Obama takes Mississippi on run to Dem nomination|[03/12/08]
Published 12:00 am Wednesday, March 12, 2008
Warren County in step with state vote
Mississippi voters helped Sen. Barack Obama regain momentum Tuesday in the race for the Democratic presidential nomination.
With 99 percent of the vote counted, the Illinois senator had 61 percent to 37 percent for Sen. Hillary Clinton, D-N.Y.
Obama carried 90 percent of the black vote and 33 percent of the white vote, according to exit polling. Clinton won in counties that have trended Republican in recent general elections for president.
Warren County voters in 16 of 22 precincts gave Obama a 70 percent majority over Clinton. Included in Obama’s column was the Culkin precinct, the county’s largest and usually a Republican stronghold in November general elections. More votes went to Obama in the precinct there than for Republican John McCain, the senator from Arizona who locked up his party’s nod before primaries here.
With his margin, Obama picks up 20 of Mississippi’s 33 delegate votes to the Democratic National Convention. His lead among pledged delegates, by most tallies, is now 1,385 to 1,237 for Clinton, who still leads among superdelegates 247-211. Mississippi has seven superdelegates, three of whom are pledged to Obama, three not declaring and one yet to be selected. It takes 2,025 to win the nomination.

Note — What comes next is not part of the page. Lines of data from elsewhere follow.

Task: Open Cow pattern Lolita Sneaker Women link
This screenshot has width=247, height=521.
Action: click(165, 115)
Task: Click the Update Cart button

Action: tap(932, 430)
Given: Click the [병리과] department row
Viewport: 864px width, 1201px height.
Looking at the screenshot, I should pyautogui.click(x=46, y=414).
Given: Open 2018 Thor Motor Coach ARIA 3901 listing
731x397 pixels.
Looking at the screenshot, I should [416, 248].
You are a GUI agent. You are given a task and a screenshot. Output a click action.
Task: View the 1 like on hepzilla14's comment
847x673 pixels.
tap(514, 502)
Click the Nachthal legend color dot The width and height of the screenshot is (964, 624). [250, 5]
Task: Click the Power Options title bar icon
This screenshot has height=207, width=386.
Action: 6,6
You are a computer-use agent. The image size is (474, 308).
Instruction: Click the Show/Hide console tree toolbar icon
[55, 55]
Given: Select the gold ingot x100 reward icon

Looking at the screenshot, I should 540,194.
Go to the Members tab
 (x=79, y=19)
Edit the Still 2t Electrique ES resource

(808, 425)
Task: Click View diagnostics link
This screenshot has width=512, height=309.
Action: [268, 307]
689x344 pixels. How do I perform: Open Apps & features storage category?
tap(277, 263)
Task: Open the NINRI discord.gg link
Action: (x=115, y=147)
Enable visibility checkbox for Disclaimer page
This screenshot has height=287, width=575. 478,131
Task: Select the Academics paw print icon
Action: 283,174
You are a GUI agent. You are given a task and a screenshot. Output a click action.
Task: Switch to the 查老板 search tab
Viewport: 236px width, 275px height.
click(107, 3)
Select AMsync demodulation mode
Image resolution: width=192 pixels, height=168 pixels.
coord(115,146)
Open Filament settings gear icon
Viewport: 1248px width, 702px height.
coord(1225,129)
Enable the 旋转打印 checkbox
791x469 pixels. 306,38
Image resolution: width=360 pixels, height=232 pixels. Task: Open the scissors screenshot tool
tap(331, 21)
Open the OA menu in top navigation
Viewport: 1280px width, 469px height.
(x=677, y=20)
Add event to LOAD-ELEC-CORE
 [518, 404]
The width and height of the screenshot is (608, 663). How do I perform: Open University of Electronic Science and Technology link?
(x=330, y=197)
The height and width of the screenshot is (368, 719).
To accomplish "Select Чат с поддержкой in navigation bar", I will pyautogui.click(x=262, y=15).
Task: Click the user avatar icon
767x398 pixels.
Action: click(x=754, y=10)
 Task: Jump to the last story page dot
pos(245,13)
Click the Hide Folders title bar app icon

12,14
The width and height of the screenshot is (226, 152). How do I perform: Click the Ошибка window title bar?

McCain polled 79 percent of the Republican primary vote statewide and 1,249 votes in Warren County. Former Arkansas Gov. Mike Huckabee polled 151 votes in Warren County. U.S. Rep. Ron Paul of Texas, still in the race, received 73 votes in Warren County.
Local turnout was low for a presidential primary, local party officials said as votes came in late Tuesday. Including 348 absentees, 9,305 ballots were cast out of 35,746 voters registered, or about 26 percent. On the Democratic side, 7,700 ballots were cast for president, up from 1,460 in 2004. Republicans cast 1,537 ballots for president.
U.S. Rep. Bennie Thompson, D-Miss., easily won his party’s nod easily with 85 percent of the districtwide vote over Dorothy Benford. His 5,769 votes in Warren County secured his first victory here in a contested election since taking office in 1993. Thompson takes on Republican Richard Cook in the general election Nov. 4.
In the only statewide Democratic contest, former state Rep. Erik Fleming bested Shawn O’Hara with 65 percent of votes to advance and face incumbent U.S. Sen. Thad Cochran, unopposed for the Republican nomination.
Other races in Mississippi were races in the 1st and 3rd districts in the U.S. House. Former Tupelo Mayor Glenn McCullough will face Southaven Mayor Greg Davis in a runoff April 1 to succeed Roger Wicker in the 1st, while state Sen. Charlie Ross and former Rankin County GOP chair Gregg Harper will face each other in a runoff to succeed Rep. Chip Pickering in the 3rd.
Wicker was appointed to the U.S. Senate to replace the retiring Trent Lott. Pickering chose not to run for another term.
Democratic runoffs April 1 will have Prentiss County Chancery Clerk Travis Childers facing state Rep. Steve Holland, D-Plantersville, for the right to face the Ross/Harper winner in the 1st District.
Six weeks will elapse before another presidential primary is held. Pennsylvania is the next big prize and will cast votes April 22.
The Keystone State has similar demographics to the most recent Clinton victories in Ohio and Texas. Obama’s win in Missisisppi followed patterns of strong support from black voters seen in his other Deep South primary wins in Alabama, Georgia, South Carolina and Louisiana.
Exit polls also showed black Mississippians, about 37 percent of the total citizenry, accounted for about half of all ballots cast in the state. One in six Democratic primary voters were independents, with Obama and Clinton splitting their support. Another 10 percent of Democratic voters said they were normally Republicans, with Clinton winning among them by a 3-to-1 margin.
The seesaw battle from state to state, made even more complex by the Democratic party’s proportional allocation of delegates, has increased the importance of the 794 unelected superdelegates. Other than Pennsylvania, the remaining primaries are in Indiana, North Carolina, West Virginia, Kentucky, Oregon, Puerto Rico, Montana and South Dakota.
No consensus has been reached between the Democratic National Committee and state officials on delegates in Michigan and Florida. The two states’ delegates were disallowed before primaries began in January because state parties in each moved up their respective primary dates against the national party’s rules. A revote by mail has been floated as a possible solution.